§ EXERCISE DESCRIPTION: Copy out the entries word for word, starting at the line that contains "The image size is (1024, 683)." and ending with the line that contains "Click the large", with both of those lines included.

(Entries from a pointing dataset)
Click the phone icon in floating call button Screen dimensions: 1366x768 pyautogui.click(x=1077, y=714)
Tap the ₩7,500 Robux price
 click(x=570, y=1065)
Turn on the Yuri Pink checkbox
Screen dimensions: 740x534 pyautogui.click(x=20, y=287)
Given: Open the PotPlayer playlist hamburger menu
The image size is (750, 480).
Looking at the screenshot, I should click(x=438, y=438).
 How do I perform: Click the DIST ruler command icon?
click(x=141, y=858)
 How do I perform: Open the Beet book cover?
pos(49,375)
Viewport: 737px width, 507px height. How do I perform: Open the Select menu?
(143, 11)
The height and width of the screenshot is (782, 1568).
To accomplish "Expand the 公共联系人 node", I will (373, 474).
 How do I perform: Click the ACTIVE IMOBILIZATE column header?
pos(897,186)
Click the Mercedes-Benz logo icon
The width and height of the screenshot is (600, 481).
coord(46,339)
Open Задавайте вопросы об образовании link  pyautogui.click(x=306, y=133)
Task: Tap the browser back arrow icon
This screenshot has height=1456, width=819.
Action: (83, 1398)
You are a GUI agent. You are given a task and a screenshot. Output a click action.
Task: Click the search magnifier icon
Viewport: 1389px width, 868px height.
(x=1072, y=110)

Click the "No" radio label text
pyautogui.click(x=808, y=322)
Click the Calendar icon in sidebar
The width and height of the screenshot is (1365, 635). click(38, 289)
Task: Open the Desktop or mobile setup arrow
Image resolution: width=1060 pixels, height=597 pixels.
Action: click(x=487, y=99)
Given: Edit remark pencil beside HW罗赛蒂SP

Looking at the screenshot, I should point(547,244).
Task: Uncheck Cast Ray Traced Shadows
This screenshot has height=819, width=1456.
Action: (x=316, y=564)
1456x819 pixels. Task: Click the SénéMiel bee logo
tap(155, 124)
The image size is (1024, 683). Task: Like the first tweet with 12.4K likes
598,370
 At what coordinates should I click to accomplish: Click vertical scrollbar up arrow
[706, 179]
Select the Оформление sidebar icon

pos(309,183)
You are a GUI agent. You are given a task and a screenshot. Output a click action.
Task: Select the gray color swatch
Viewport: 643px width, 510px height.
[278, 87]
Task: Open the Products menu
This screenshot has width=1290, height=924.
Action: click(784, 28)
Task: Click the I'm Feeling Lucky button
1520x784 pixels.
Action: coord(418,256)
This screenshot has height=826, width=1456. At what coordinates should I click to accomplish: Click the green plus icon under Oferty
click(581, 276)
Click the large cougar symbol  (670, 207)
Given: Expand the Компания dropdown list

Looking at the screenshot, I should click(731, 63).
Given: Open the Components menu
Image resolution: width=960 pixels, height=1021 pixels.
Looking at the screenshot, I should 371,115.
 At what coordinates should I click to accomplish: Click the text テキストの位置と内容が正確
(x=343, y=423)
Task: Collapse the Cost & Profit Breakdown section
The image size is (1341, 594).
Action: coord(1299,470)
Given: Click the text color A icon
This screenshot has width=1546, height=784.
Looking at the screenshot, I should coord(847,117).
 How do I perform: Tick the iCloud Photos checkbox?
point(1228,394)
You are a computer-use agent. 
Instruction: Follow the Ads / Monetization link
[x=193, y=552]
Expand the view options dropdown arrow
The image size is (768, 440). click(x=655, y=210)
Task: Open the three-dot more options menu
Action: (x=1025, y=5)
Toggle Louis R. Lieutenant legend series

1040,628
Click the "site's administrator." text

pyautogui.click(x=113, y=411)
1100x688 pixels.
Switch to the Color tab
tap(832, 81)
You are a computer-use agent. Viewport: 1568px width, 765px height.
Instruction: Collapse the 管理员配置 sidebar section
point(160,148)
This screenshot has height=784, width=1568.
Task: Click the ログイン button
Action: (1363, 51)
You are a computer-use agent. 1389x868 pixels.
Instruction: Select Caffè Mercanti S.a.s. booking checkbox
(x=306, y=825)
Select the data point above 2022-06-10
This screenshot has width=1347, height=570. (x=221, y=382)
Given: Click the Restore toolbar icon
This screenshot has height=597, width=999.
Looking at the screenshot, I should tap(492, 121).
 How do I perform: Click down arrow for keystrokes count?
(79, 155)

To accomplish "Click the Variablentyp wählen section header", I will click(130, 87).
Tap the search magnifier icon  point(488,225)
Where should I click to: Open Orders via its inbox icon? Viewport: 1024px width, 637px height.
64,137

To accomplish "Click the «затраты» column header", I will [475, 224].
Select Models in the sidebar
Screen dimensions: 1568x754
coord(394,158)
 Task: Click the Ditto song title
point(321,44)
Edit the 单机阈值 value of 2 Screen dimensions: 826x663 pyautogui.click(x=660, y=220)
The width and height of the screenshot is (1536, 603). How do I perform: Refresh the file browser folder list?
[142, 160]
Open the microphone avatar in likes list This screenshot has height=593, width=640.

§ WRITTEN ANSWER:
The image size is (1024, 683). Task: Like the first tweet with 12.4K likes
598,370
 At what coordinates should I click to accomplish: Click vertical scrollbar up arrow
[706, 179]
Select the Оформление sidebar icon

pos(309,183)
You are a GUI agent. You are given a task and a screenshot. Output a click action.
Task: Select the gray color swatch
Viewport: 643px width, 510px height.
[278, 87]
Task: Open the Products menu
This screenshot has width=1290, height=924.
Action: click(784, 28)
Task: Click the I'm Feeling Lucky button
1520x784 pixels.
Action: coord(418,256)
This screenshot has height=826, width=1456. At what coordinates should I click to accomplish: Click the green plus icon under Oferty
click(581, 276)
Click the large cougar symbol  (670, 207)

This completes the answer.